Kami bertanya kepadanya, setelah menjadi Muslim, apakah ia merasa punya tanggung jawab yang lebih terhadapnya, atau ada perasaan lain.
Musa menjawab, “Ya, ada rasa tanggung jawab. Tapi juga ada yang lain. Saya katakan dengan tegas, ketika seseorang menjadi Muslim, berarti ia menapakkan kedua kakinya ke tanah dengan kuat. Islam sangat membantu orang-orang. Saya tidak jujur jika mengatakan bahwa di Daghestan ini semua adalah Muslim yang sebenarnya.”
“Kadang kami berdiskusi mengenai hal itu di masjid. Saya katakan tidak banyak orang Islam yang benar-benar Muslim di Daghestan. Hanya para ustadz dan murid-muridnya. Selebihnya, kita ini hanya orang-orang yang ‘calon Muslim’. Saya tidak bisa mengatakan bahwa kita ini umumnya telah mengikuti apa yang diajarkan dalam sunnah nabi. Kita hanya berusaha mengikutinya. Dan kita masih banyak tidak melakukan apa yang seharusnya kita lakukan. Sebaliknya, kita malah berusaha berkelit mencari alasan-alasan yang masuk akal.”
Kenyataan bahwa banyak orang Islam yang tidak memegang teguh dan menjalankan agamanya dengan benar, sempat membuat Musa bingung.
“Kita harusnya berusaha keras menjalankan kewajiban kita. Sulit bagi saya menyaksikan hal ini, kadang saya dibuyarkan oleh apa yang terjadi di sekitar. Saya berusaha mengatasinya, dan kelemahan saya terlihat jelas di sini. Bukan berarti saya putus asa. Tapi saya juga tidak berhak mengatakan bahwa saya sudah menjalankan Islam dengan sebenarnya.”

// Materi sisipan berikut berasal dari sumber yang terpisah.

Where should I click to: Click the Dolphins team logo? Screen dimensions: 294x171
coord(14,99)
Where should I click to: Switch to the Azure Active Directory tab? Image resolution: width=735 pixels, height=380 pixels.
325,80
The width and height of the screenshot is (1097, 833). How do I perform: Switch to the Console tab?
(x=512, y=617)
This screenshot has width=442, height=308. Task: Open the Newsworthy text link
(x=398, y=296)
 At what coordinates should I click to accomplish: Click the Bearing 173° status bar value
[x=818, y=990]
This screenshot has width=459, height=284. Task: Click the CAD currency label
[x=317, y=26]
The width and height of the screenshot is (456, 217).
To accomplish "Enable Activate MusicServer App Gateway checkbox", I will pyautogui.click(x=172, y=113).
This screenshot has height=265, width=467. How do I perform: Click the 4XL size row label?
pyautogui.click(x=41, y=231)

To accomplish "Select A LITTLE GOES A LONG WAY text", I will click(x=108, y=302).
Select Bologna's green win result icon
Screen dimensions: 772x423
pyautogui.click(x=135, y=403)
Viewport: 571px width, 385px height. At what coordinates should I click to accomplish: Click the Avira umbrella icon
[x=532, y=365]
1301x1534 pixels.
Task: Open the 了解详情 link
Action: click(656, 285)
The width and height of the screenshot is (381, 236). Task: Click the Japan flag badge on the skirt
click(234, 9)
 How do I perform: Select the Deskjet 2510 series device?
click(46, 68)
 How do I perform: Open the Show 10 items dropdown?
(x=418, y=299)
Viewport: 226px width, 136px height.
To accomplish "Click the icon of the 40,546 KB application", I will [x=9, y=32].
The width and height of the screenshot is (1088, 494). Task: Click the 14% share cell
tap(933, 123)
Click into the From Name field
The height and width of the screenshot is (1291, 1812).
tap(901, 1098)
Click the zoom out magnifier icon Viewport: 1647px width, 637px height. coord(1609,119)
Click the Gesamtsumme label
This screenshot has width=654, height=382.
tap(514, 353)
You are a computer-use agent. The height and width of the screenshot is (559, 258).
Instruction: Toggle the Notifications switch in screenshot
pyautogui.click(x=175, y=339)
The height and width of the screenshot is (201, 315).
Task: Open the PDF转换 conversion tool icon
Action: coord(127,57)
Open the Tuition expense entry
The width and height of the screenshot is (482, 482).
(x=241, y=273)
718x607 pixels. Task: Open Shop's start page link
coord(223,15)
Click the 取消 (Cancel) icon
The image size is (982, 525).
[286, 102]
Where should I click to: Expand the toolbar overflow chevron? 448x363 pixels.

Ada hal yang ia tidak pernah pikirkan sebelum masuk Islam.
“Ketika saya memutuskan bahwa saya harus menjadi seorang Muslim, saya pikir Islam itu tidak ‘bercabang-cabang’, hanya satu jalan atau seperti sebuah samudera yang tidak terbelah. Tapi kemudian saya menemukan ada beberapa cabang pemikiran dalam Islam. Dan sejak itu mulai muncul beberapa pertanyaan. Cabang-cabang pemikiran itu seperti pusaran air [yang menarik orang masuk ke dalamnya] yang berputar, terus berputar dengan keras. Orang berkata kepada Anda, ‘Lihat, kami mengikuti hadits, hanya kami yang mengerti Qur’an dengan benar’. Lalu Anda mengikuti orang itu, karena Anda pikir orang itu berkata hal yang benar. Dan karena Anda ingin membuat Allah ridha.”
“Tapi beberapa bulan kemudian Anda akan tahu, bahwa semua klaim seperti itu adalah keliru. Allah yang menjadikan kita bisa berbuat baik. Tentu Anda akan berpikir, jika mereka mengaku menempuh jalan yang benar, maka mengapa mereka juga melakukan hal yang salah?”
Kemudian Musa bercerita tentang pengalamannya dijebloskan ke penjara.
“Allah berkehendak atas segala sesuatunya. Dan itu termasuk kehendak Allah.”
“Dari apa yang saya alami selama ini, hidup di balik jeruji besi, mengajarkan sesuatu kepada saya.”
“Beberapa waktu lalu saya melihat sebuah acara di televisi yang menampilkan seorang wakil dari Republik Chechnya di Moskow. Saya lupa namanya, hanya ingat jika namanya itu bagus dan kedengaran seperti nama orang Perancis, seperti Binaud atau semacamnya. Ia mengatakan bahwa penguasa akan melakukan tindakan seperti sebelumnya, yaitu menyatroni rumah-rumah, menyusupkan obat terlarang dan senjata kepada orang-orang [sebagai jebakan]. Kemudian orang akan turun ke jalan melakukan protes. Hal seperti itu sering terjadi di sini.”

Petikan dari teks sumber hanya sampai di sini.